Poland invests $2.5 billion to fortify border with Russia, Belarus

WARSAW, Poland — Poland is investing about $2.5 billion to step up security and deterrence on its border with Russia and its ally Belarus, the prime minister said Saturday.

Donald Tusk said work on the Shield-East project, which includes building military fortifications, has already begun.
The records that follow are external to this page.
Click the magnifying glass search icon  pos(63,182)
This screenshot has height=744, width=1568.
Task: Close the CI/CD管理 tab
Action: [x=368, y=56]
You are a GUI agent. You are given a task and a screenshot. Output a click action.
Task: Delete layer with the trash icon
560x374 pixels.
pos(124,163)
Poland is on the eastern flank of NATO and the European Union, and Tusk stressed it bears additional responsibility for Europe’s security.

“We have taken the decision to invest into our safety and first of all, into a safe eastern border, some 10 billion zlotys,” Tusk said.
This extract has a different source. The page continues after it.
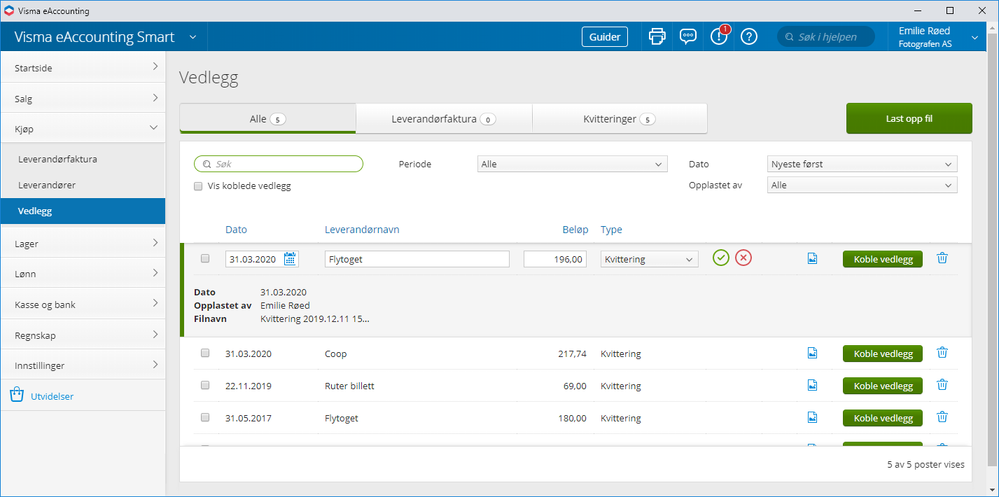Tick the checkbox for Coop row

coord(205,353)
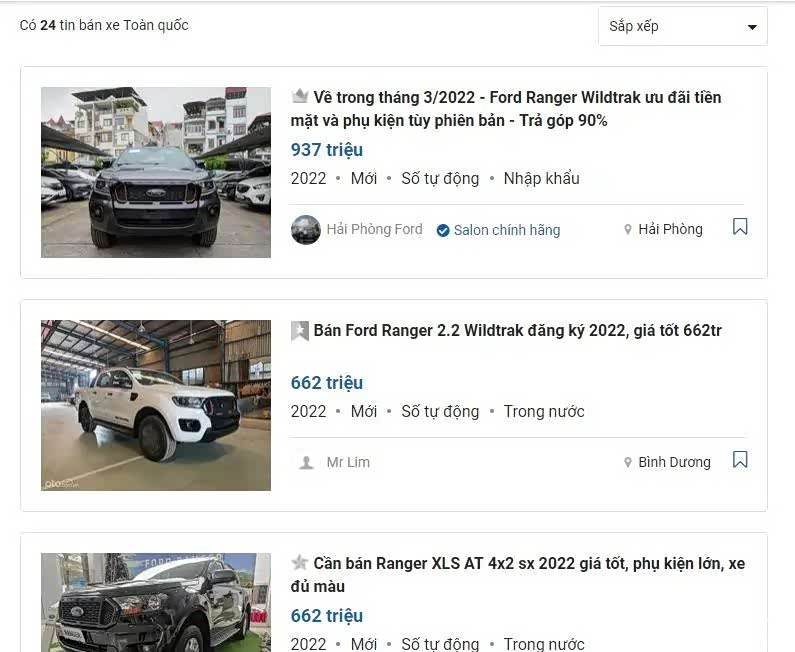This screenshot has height=652, width=795.
Task: Open the black Ranger XLS photo thumbnail
Action: [x=156, y=602]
“We are opening a great project of the construction of a safe border, including a system of fortifications and of the shaping of terrain, [of] environmental decisions that will make this border impenetrable by a potential enemy,” Tusk said.

“We have begun these works to make Poland’s border a safe one in times of peace and impenetrable for an enemy in times of war,” he said.
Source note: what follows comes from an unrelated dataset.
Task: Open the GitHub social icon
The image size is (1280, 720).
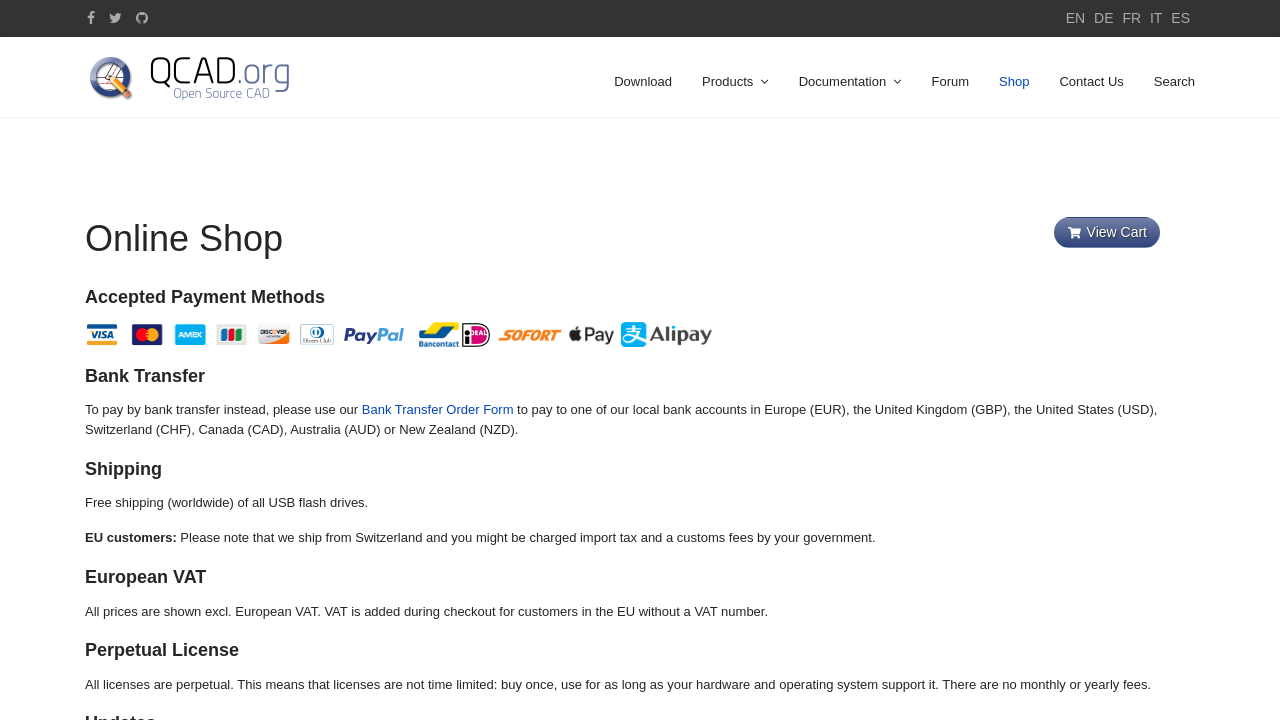Action: pyautogui.click(x=142, y=18)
He was addressing Polish troops in Krakow, in the south, to mark 80 years since the allied victory in the Battle of Monte Cassino against the Nazis during World War II.

Poland’s previous right-wing government built a $400 million wall on the border with Belarus to halt massive inflow of migrants that began to be pushed from that direction in 2021, but the current pro-EU government says it needs to be strengthened.

Poland is a staunch ally of Ukraine in its defensive war against Russia’s invasion.